Мы сидели в его кабинете, по размерам не уступавшим залу. Сбоку, на возвышении, стоял огромный лунный глобус, испещренный оспинами кратеров. Сектора отдельных государств — зеленые, розовые, желтые и оранжевые, как на политических картах, — тянулись от полюса к полюсу, что делало глобус похожим на детскую игрушку или освещенный изнутри стеклянный апельсин без кожуры. За спиною Директора свисал со стены флаг ООН.

— Подобных бредней теперь не счесть, — продолжал Директор, улыбаясь мне со снисходительным выражением на смуглом лице. — Наше пресс-бюро готово представить вам обзор этих россказней. Они высосаны из пальца.

— Но движение неопацифистов — или лунофилов, — оно-то, наверно, не выдумка?

— Вы про этих лунатиков? Да, разумеется. Вы читали их манифесты? Их программу?

— Читал. Они требуют соглашения с Луной.

— "Соглашения"! — пренебрежительно хмыкнул Директор. — Не соглашения, а капитуляции. Только неизвестно перед кем! Вздорные люди. Воображают себе, будто Луна стала Кем-то, будто можно признать ее стороной в переговорах и в пактах, стороной могущественной и разумной. Будто бы там уже ничего нет, кроме гигантского компьютера, который поглотил все сектора. У страха, господин Тихий, глаза велики, а разум-то крошечный.

— Допустим, но разве можно исключить объединение в какой-либо форме всех вооружений там, на Луне, — тамошних армий — если это армии? Как можно быть уверенным, что ничего такого не произошло, раз ничего не известно?..

— Даже там, где ничего не известно, некоторые вещи невозможны. Сектор каждого государства был оборудован как эволюционный полигон. Вот, посмотрите. — Он взял небольшую плоскую коробочку, и на глобусе начали загораться сектор за сектором, пока весь он не засиял как цветной лампион. — Вот эти, самые широкие, принадлежат сверхдержавам. Мы, разумеется, знали, что перевозим, ведь в роли перевозчика выступало наше Агентство. Мы также выполняли предварительные работы, рыли котлованы под СУПСы — Супермоделирующие Системы. В каждом секторе есть такая система, окруженная производственным комплексом. Сектора не могут между собою сражаться. Это исключено. СУПС проектирует новые типы оружия, а СЕКСы — Селекционные Контр-Системы — пытаются с ними бороться. То и другое — путем моделирования на компьютерах. Программы исходят из принципа Щита и Меча. Вообразите себе, что каждое государство разместило на Луне двучленный компьютер, который играет в шахматы сам с собою. Но в такие шахматы, где вместо фигур — оружие и в ходе игры может меняться все: разрешенные ходы, ценность фигур, форма доски. Все.

— Как же так, — удивился я. — Выходит, там нет ничего, кроме компьютеров, моделирующих гонку вооружений? Чего же тогда бояться Земле?.. Смоделированное оружие не опасней листка бумаги…

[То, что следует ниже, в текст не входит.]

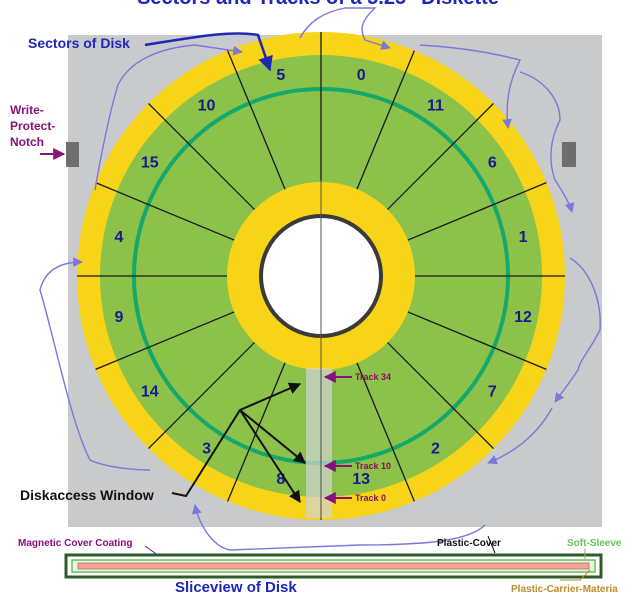  What do you see at coordinates (120, 318) in the screenshot?
I see `sector-number: 9` at bounding box center [120, 318].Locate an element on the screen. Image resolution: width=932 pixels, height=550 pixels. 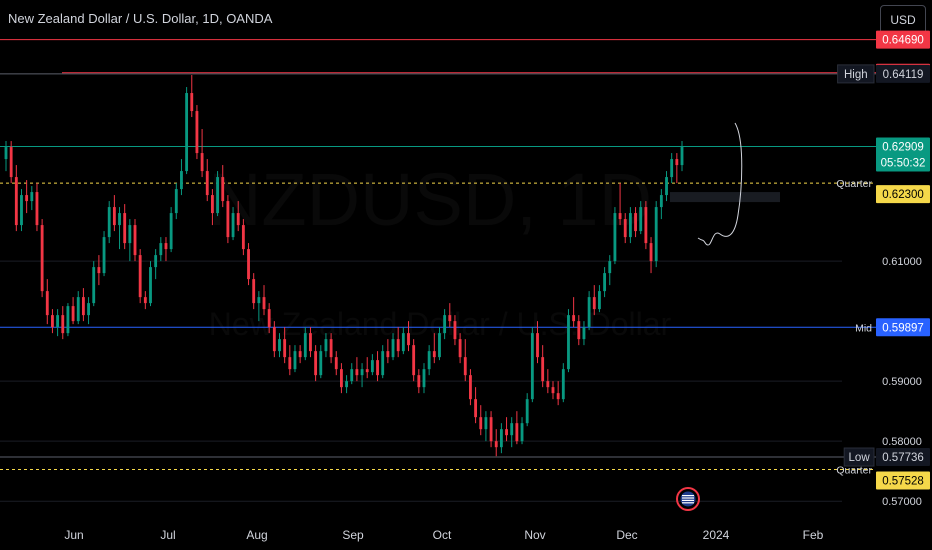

— Да нет же! Отобранные проекты идут в реальное производство. Другое дело, и именно в этом суть проблемы, когда идут. Выглядит это так: СУПС проектирует не какой-либо один тип оружия, а целую систему военного противоборства. Безлюдную, разумеется. Солдат и оружие тут — единое целое. Это как в естественной эволюции. Борьба за выживание, понимаете? Ну, скажем, СУПС проектирует каких-нибудь хищников, а СЕКС старается нащупать их слабые стороны, чтобы их уничтожить. Если это ему удается, СУПС выдумывает что-нибудь новое, — а тот опять отвечает контрударом. В принципе такая моделируемая борьба могла бы продолжаться и миллион лет, — но когда-то нужно начать реальное производство оружия. Через какое-то время — и какая эффективность требуется от опытных образцов, — заранее установили программисты данного государства. Ведь каждое государство хотело иметь на Луне реальный запас оружия, арсенал, а не только модели в виде планов на бумаге или в компьютере. Но и тут есть своя закавыка, серьезное противоречие. Догадываетесь, какое?

— Не вполне.

— Моделируемая эволюция протекает гораздо быстрее реальной. Тот, кто дольше ждет результатов моделирования, получает оружие _более совершенное_. Но, пока он ждет, он остается безоружным. Тот же, кто выбрал более короткий период моделирования, перевооружится быстрее. Мы называем это коэффициентом риска. Каждое государство, размещая на Луне свой военный потенциал, должно было заранее решить, что предпочтительнее: лучшее оружие, но позже, либо оружие похуже, но быстрее.